When Jason Swinford opened Swinford Spirits in late 2016, he really launched three craft-spirit brands. From a single production facility and tasting room across the parking lot from the Home Depot in Grantville, Swinford releases bottles of vodka, gin, and Canadian whiskey.
5980 Fairmount Avenue #103, Grantville
Prior to craft spirits, the San Diego native operated the Eat at Recess food truck as a first step toward opening a hospitality business. "I originally wanted to open up a bar," he recalls. "Then I realized it lacks scalability. You can only serve so many people who come in to a bar."
With the help of Google, YouTube, and a spirit-making course at Colorado's Downslope Distilling, Swinford spent two years developing his distillery to be scalable.

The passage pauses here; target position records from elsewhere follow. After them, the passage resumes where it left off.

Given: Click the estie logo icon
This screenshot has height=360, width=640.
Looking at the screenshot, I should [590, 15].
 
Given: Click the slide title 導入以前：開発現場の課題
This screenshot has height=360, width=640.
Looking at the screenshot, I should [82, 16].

He launched with three stills: a 4-gallon pilot still, a 100-gallon still he currently uses for production, and a 265-gallon still earmarked for future production.
The product Swinford spent the most time refining is the certified organic Foxhole gin. "You have myriad different directions you can go with gin," he explains. "We wanted to create a new American style, what I really consider a California gin, that has juniper dialed way back, with a lot of orange peel and a lot of lemon peel."

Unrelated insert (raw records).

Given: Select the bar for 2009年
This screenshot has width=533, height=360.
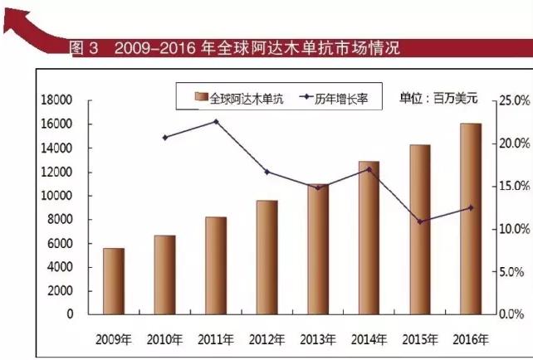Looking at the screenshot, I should click(114, 281).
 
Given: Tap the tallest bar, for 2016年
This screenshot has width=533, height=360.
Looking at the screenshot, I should click(471, 219).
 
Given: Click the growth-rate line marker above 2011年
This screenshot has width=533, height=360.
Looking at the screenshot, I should click(216, 122).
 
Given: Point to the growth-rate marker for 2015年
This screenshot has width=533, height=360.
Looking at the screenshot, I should click(420, 221).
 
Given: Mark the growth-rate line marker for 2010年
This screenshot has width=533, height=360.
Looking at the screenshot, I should click(165, 137).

Like many craft spirit producers, Swinford found it significantly more cost effective to purchase a neutral spirit from a much larger, efficient producer. "It came down to a business decision," he says, emphasizing his priority to release an organic spirit at a price point that compares with the best known gin brands. "It's right on with [Bombay] Sapphire, Tanqueray pricing," he says, "priced under Hendrick's."
Swinford's biggest seller so far has been Lingo vodka — which he distills six times from the same organic neutral spirit, before running it through a carbon gravity filter over the course of several days. "We wanted a good, clean neutral," he says, adding that his organic vodka retails for less than the ubiquitous Tito's vodka brand.

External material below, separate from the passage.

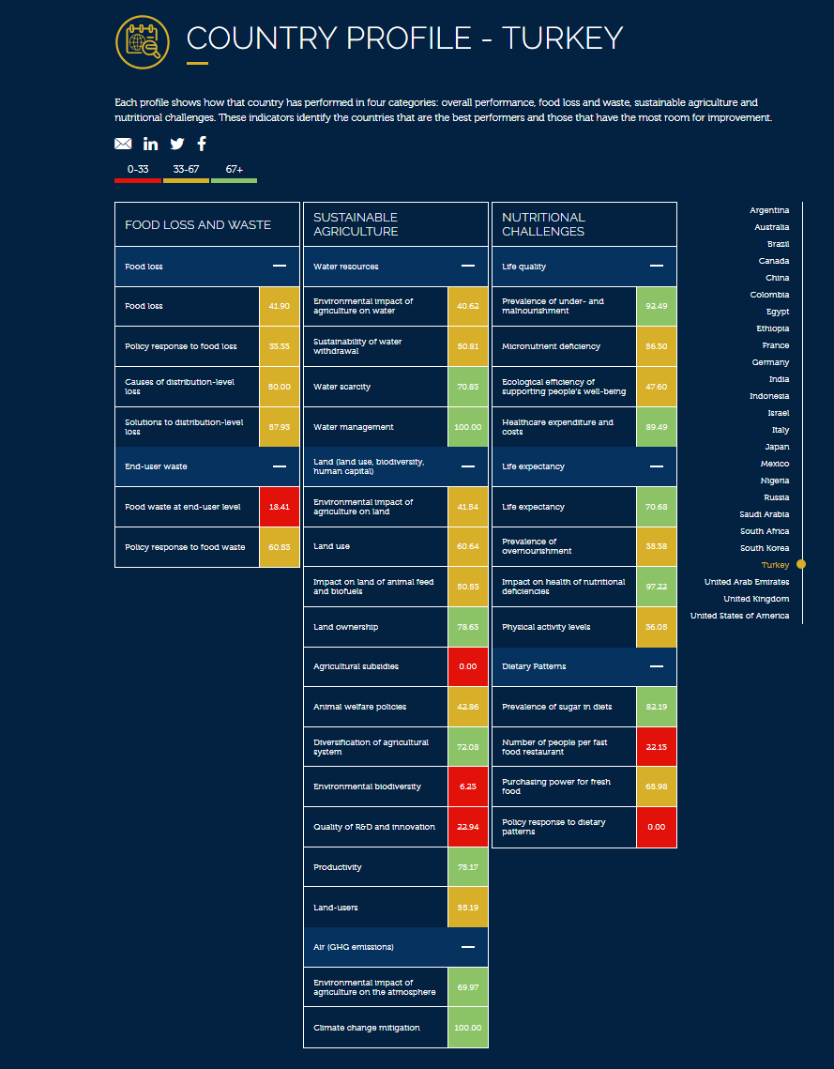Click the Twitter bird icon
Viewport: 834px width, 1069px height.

Part of the success in selling Lingo stems from its patented, reusable bottle. The first of its kind spirit bottle features a built-in filter, allowing buyers to create their own infusions. For example, Swinford says, "If they want to throw cranberries in or they want to do bloody marys and want to put in jalapeños and roasted garlic or bacon — you can do anything with that infuser basket."
A third product highlights another part of Swinford's ethos. While 37 percent of whiskey drinkers are female, he notes most whiskey marketing targets men and decries the "models and bottles" approach taken by many brands. So, Swinford's Canadian whiskey, flavored with organic ginger and toasted quinoa, markets under the name Lumberjack Lily. "I wanted to create a brand that had a strong female presence," he says. "It's 40 percent — it's a real whiskey," he asserts, "but I tried to create something that's a little friendlier, more approachable."